In step three, when the scheduling process parses the distributed DAG file and creates a process batch instance and task instances corresponding to all components in the process for the DAG file, the method further includes:

the dispatching process extracts the associated flow record table of each component in the flow one by one, and stores the created flow batch example as 1 added record into the associated flow record table of the extracted component,

after the execution of the process batch instance corresponding to the DAG file is completed (including the execution success and failure), the following steps are also included:

and the dispatching process extracts the associated process record table of each component in the process one by one and deletes the executed process batch instance record from the associated process record table of the extracted component.

The graphical interface only displays the components with the online states to the user, and when the user updates the state of a certain component state machine to be the offline state, the graphical interface does not display the components with the offline state to the user.

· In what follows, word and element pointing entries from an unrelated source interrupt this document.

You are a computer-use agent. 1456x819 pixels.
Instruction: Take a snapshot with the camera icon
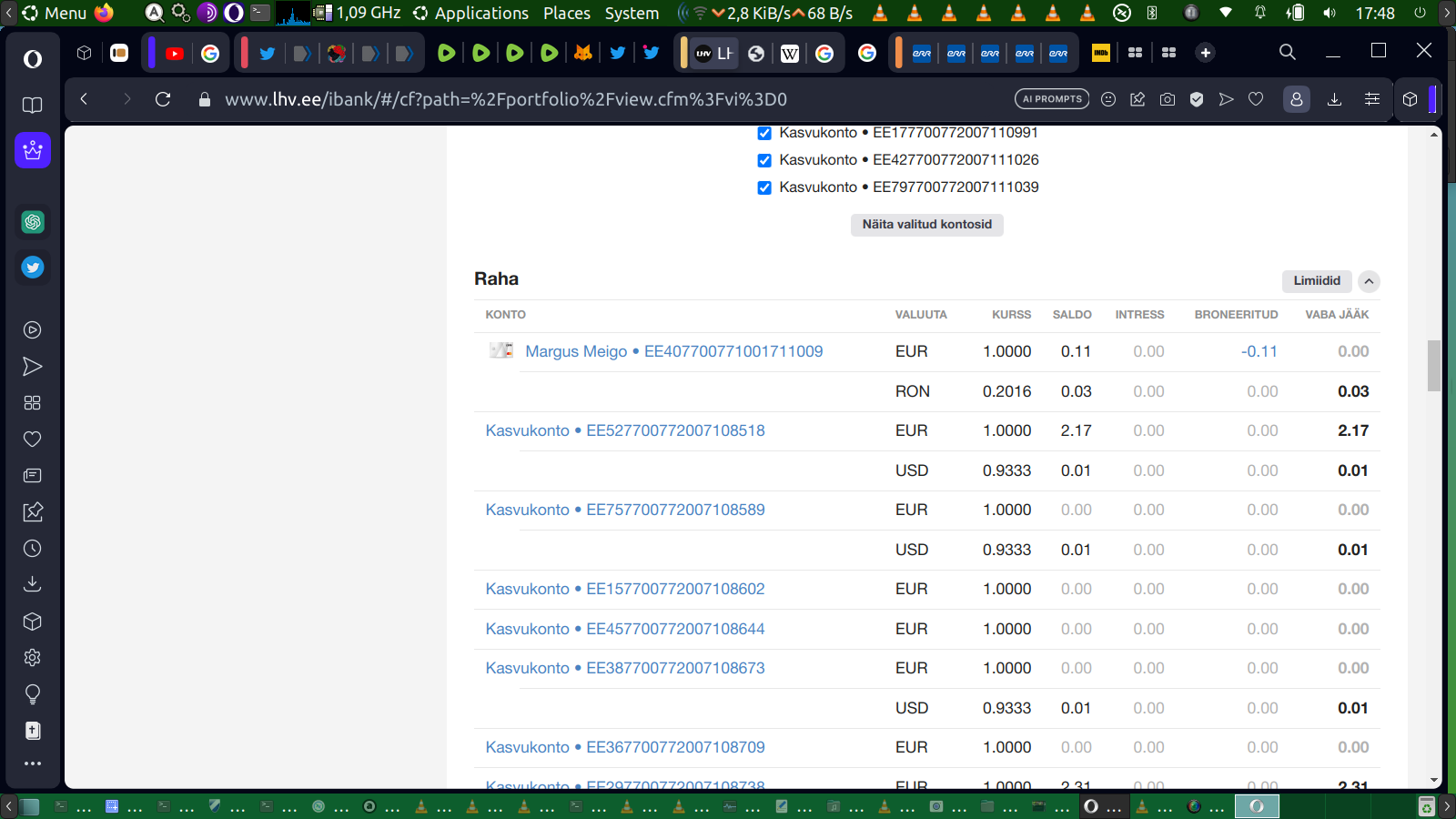click(1168, 99)
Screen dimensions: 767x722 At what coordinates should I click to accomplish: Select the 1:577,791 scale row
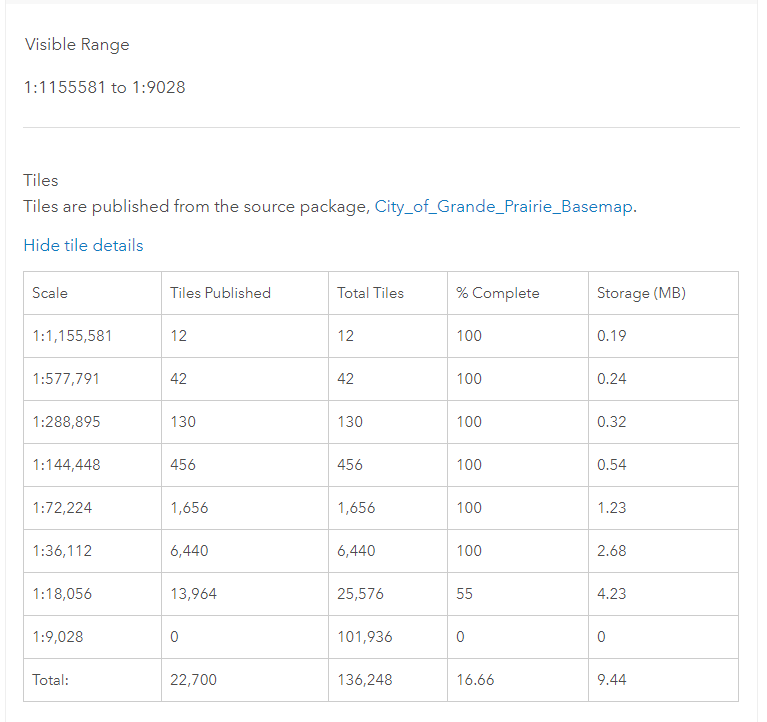[x=381, y=379]
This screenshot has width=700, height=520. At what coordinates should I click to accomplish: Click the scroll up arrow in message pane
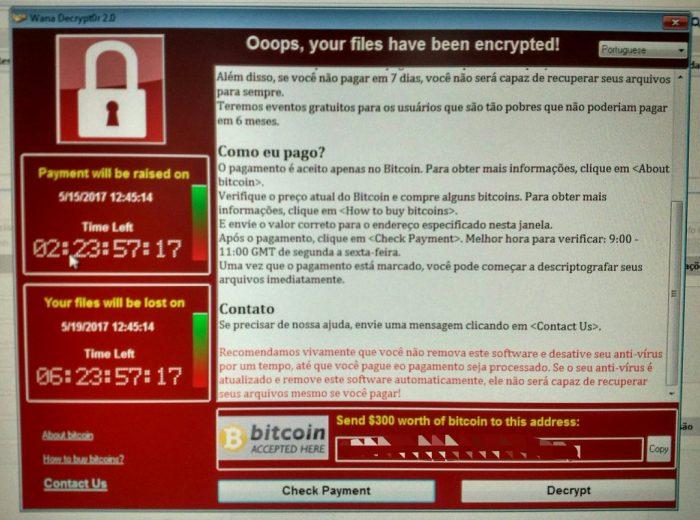(680, 78)
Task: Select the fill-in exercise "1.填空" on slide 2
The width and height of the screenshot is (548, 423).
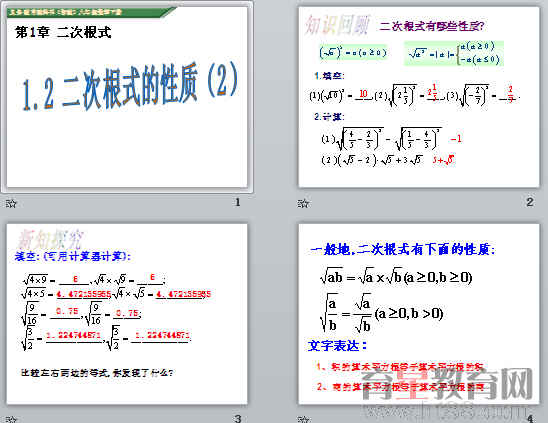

When the user deletes the component on the graphical interface, the method further comprises the following steps:

read the associated flow record table of the deleted component and determine whether the record in the associated flow record table is empty? If yes, deleting the component and the dependent file of the component; and if not, deleting the component and the dependent file of the component when the record in the associated process record table is empty.

The executing device can further comprise a message agent unit and a plurality of task executing units, wherein the message agent unit distributes task instances in the task message queue to the task executing units in sequence to execute. When the task execution unit fails to execute a certain task instance, the message agent unit in the invention can also reselect the task execution unit with high success rate for the task instance which fails to execute according to the execution success rate of all the task execution units, thereby improving the success rate of the failed rerun. Therefore, the step four may further include:

the message broker unit extracts each task instance from the task message queue in order and determines if the extracted task instance is first executed? If yes, the extracted task instance is randomly distributed to 1 task execution unit for execution, and the task execution unit updates the state of the corresponding task instance in the task state table according to the execution result; if not, calculating the execution success rate of all task execution units, wherein the execution success rate is the ratio of the number of the task instances which are successfully executed to the number of all executed task instances, then selecting 1 task execution unit with the highest execution success rate, then distributing the extracted task instances to the selected task execution units for execution, and finally updating the states of the corresponding task instances in the task state table by the task execution units according to the execution results.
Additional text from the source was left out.